GABAA receptors have been shown to modulate dopaminergic output from the ventral tegmental area (VTA) in studies of both natural and drug rewards, including alcohol. Ro15-4513, the imidazobenzodiazepine derivative and allosteric modulator at the GABAA receptor, reliably antagonizes the behavioral effects of alcohol. Various models of alcohol consumption show a decrease in consummatory behaviors, specific to ethanol, following acute administration of the drug. In the present study, Ro15-4513 was systemically administered, or microinjected into the anterior or posterior VTA, to explore the role of GABAA receptors at this region in modulating the high pattern of alcohol consumption by C57BL/6J inbred mice in the Drinking in the Dark (DID) model. Animals had 2 h access to ethanol for 6 days prior to drug manipulations. Immediately before the seventh day of access, mice were systemically (I.P.) or site-specifically administered Ro15-4513. Systemic Ro15-4513 (at 10 mg/kg) decreased binge-like ethanol intake in the DID paradigm. Additionally, there was a stepwise decrease in consumption following Ro15-4513 microinjection into the posterior VTA, with the highest dose significantly decreasing ethanol intake. There was no effect found following microinjection into the anterior VTA, nor was there an effect of systemic or intra-posterior VTA Ro15-4513 on consumption of a 5% sucrose solution or water. The present findings support a role for Ro15-4513 sensitive VTA-GABAA receptors in modulating binge-like ethanol consumption.

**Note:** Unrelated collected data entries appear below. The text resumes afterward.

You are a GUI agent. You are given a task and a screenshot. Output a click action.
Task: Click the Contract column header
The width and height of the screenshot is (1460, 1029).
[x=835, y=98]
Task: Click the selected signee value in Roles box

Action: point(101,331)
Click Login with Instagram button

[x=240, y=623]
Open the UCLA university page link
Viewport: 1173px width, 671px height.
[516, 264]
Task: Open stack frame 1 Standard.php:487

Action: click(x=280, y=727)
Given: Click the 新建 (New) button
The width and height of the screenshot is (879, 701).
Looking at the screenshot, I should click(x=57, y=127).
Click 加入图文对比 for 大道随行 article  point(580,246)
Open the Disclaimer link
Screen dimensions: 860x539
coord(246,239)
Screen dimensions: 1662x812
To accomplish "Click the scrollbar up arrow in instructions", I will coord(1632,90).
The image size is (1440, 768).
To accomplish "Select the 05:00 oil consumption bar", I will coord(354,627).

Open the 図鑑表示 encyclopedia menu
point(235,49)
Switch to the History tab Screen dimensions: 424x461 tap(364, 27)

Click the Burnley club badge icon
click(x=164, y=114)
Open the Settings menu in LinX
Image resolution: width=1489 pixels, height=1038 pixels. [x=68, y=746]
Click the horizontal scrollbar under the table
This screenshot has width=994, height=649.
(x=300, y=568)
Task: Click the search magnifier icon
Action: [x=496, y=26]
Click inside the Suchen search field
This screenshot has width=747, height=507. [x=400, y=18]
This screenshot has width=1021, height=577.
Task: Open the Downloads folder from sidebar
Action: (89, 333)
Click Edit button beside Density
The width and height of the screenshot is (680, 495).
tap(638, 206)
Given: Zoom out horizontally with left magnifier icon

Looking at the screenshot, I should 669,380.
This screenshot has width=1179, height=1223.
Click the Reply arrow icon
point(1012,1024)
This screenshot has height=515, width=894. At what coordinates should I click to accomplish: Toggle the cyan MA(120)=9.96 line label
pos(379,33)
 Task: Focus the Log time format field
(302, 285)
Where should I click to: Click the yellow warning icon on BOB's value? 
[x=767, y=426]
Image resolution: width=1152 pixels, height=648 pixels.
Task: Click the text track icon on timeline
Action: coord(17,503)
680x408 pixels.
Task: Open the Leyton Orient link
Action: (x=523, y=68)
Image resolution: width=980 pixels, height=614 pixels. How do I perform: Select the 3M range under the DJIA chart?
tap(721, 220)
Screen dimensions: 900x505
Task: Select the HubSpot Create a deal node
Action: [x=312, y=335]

Moreover, the work here adds to the growing body of literature suggesting regional heterogeneity in the VTA.

Research highlights
► Systemic Ro15-4513 significantly decreased binge-like ethanol intake at 10 mg/kg in C57BL/6J mice and did not alter sucrose or water intakes in the same limited access paradigm.
► Microinjection of Ro15-4513 into the posterior-ventral tegmental area (VTA) decreased drinking (at 1 ng/mouse) but no dose of Ro15-4513 altered drinking when microinjected into the anterior-VTA.
► The dose of Ro15-4513 that decreased binge-like ethanol intake did not alter sucrose or water consumption when microinjected into the posterior-VTA.
► The data therefore supports a role for Ro15-4513 sensitive GABAA receptors in the posterior VTA in mediating binge-like consumption of ethanol produced using the Drinking-in-the-Dark paradigm in C57BL/6J mice.